DensMAP for Density Preservation

python
# Preserve local density information
reducer = umap.UMAP(
    densmap=True,           # Enable DensMAP
    dens_lambda=2.0,       # Weight of density preservation
    dens_frac=0.3,         # Fraction for density estimation
    output_dens=True,      # Output density estimates
    n_neighbors=15,
    min_dist=0.1,
    random_state=42
)

embedding, original_density, embedded_density = reducer.fit_transform(data)

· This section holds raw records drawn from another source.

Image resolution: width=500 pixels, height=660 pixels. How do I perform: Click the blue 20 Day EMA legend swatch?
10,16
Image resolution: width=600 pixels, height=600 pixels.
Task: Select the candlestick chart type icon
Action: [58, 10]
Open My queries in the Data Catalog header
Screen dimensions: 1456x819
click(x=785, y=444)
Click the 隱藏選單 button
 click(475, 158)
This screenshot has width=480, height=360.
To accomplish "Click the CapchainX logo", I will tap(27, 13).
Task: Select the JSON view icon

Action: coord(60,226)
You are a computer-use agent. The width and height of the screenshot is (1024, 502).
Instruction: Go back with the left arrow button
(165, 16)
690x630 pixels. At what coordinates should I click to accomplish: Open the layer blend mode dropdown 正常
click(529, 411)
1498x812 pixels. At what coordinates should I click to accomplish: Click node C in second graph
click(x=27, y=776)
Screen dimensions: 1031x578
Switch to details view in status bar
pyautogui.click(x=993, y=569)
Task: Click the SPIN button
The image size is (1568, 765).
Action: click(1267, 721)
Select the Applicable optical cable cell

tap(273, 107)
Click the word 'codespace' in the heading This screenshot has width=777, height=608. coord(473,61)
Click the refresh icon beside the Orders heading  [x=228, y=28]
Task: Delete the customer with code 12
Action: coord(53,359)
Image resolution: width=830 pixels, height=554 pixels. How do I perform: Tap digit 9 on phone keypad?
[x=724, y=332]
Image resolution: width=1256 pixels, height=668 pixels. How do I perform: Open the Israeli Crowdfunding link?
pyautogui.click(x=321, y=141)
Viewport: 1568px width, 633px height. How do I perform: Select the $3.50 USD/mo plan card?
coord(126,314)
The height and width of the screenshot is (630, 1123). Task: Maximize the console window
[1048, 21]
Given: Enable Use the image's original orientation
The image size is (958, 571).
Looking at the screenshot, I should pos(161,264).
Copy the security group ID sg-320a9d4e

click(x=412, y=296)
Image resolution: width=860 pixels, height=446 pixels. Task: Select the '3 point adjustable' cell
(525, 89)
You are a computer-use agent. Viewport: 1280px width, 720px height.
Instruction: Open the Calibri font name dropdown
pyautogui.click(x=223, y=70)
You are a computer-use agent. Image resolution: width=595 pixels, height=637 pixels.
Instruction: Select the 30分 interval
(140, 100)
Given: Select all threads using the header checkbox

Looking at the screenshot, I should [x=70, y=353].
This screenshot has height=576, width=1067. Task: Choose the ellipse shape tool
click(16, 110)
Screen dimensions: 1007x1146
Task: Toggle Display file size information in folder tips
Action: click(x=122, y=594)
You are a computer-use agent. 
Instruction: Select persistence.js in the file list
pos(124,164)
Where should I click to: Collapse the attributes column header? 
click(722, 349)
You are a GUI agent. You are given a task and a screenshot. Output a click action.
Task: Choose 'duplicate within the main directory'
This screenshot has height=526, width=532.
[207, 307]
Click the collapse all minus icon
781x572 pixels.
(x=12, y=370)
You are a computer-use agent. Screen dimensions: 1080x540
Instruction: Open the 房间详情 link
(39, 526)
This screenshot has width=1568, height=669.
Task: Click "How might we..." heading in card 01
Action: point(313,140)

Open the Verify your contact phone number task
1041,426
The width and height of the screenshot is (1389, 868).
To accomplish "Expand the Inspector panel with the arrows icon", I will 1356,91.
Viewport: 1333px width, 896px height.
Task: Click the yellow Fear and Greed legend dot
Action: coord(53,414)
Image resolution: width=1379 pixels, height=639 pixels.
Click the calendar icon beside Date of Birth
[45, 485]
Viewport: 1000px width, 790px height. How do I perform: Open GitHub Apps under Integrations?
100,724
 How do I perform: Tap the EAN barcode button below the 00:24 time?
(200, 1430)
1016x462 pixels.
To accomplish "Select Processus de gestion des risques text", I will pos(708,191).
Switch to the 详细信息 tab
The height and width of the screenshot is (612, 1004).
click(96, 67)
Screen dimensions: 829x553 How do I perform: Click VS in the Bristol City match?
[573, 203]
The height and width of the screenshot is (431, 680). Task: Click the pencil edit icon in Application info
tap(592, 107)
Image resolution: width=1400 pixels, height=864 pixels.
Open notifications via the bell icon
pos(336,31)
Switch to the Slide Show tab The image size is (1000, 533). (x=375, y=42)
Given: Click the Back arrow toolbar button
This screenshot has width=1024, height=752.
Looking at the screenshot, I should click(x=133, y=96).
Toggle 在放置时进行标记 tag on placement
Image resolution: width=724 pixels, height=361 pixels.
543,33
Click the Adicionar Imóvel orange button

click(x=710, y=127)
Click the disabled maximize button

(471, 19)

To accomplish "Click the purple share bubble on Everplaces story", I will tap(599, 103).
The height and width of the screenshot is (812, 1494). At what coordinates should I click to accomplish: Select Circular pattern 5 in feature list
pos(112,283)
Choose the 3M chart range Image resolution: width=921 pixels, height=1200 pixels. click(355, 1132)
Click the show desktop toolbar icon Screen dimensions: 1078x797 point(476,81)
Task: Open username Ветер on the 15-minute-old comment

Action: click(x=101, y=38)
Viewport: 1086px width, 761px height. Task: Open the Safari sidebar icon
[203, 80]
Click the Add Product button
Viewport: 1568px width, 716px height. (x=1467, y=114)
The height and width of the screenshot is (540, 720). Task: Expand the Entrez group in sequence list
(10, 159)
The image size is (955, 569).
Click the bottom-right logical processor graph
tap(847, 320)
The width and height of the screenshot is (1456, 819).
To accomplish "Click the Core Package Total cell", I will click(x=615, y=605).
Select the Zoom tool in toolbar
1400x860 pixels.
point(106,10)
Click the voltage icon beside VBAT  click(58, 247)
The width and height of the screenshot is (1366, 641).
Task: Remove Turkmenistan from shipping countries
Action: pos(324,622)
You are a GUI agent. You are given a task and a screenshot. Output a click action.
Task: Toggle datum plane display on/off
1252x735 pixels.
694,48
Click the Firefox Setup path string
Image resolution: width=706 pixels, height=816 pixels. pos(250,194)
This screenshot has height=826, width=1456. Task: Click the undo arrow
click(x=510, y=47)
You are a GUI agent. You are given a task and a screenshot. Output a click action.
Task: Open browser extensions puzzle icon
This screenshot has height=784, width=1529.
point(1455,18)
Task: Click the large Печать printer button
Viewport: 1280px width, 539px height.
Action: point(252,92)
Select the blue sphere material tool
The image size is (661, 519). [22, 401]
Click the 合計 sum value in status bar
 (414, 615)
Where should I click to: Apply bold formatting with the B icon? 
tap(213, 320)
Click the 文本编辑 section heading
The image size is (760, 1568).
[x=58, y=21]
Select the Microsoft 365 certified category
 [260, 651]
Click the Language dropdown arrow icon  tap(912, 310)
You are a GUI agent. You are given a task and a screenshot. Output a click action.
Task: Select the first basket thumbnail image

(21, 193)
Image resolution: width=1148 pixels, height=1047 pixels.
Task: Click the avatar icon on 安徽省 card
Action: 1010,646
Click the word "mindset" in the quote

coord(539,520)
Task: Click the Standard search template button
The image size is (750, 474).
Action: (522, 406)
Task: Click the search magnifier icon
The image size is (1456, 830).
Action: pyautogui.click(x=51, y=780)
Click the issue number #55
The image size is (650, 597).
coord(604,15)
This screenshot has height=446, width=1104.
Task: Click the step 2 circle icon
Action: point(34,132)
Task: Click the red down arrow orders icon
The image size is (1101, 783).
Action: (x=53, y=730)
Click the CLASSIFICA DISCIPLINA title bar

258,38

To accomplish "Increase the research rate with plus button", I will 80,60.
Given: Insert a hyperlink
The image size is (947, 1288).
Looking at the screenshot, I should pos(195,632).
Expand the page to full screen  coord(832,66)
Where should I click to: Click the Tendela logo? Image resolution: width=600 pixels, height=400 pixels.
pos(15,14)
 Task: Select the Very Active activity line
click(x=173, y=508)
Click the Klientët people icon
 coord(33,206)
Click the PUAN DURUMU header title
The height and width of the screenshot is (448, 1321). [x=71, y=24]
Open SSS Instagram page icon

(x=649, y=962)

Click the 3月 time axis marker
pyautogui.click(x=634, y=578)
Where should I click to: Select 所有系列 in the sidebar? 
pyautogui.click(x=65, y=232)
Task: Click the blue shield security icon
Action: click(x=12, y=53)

Aligned UMAP for Time Series

python
from umap import AlignedUMAP

# Multiple related datasets (e.g., different time points)
datasets = [day1_data, day2_data, day3_data, day4_data]
relations = [
    {day1_idx: day2_idx for day1_idx, day2_idx in matched_day1_to_day2},
    {day2_idx: day3_idx for day2_idx, day3_idx in matched_day2_to_day3},
    {day3_idx: day4_idx for day3_idx, day4_idx in matched_day3_to_day4},
]

# Align embeddings
mapper = AlignedUMAP(
    n_neighbors=15,
    alignment_regularisation=1e-2,  # Alignment strength
    alignment_window_size=2,        # Align with adjacent datasets
    n_components=2,
    random_state=42
)

mapper.fit(datasets, relations=relations)

# Access aligned embeddings
aligned_embeddings = mapper.embeddings_
# aligned_embeddings[0] is day1 embedding
# aligned_embeddings[1] is day2 embedding, etc.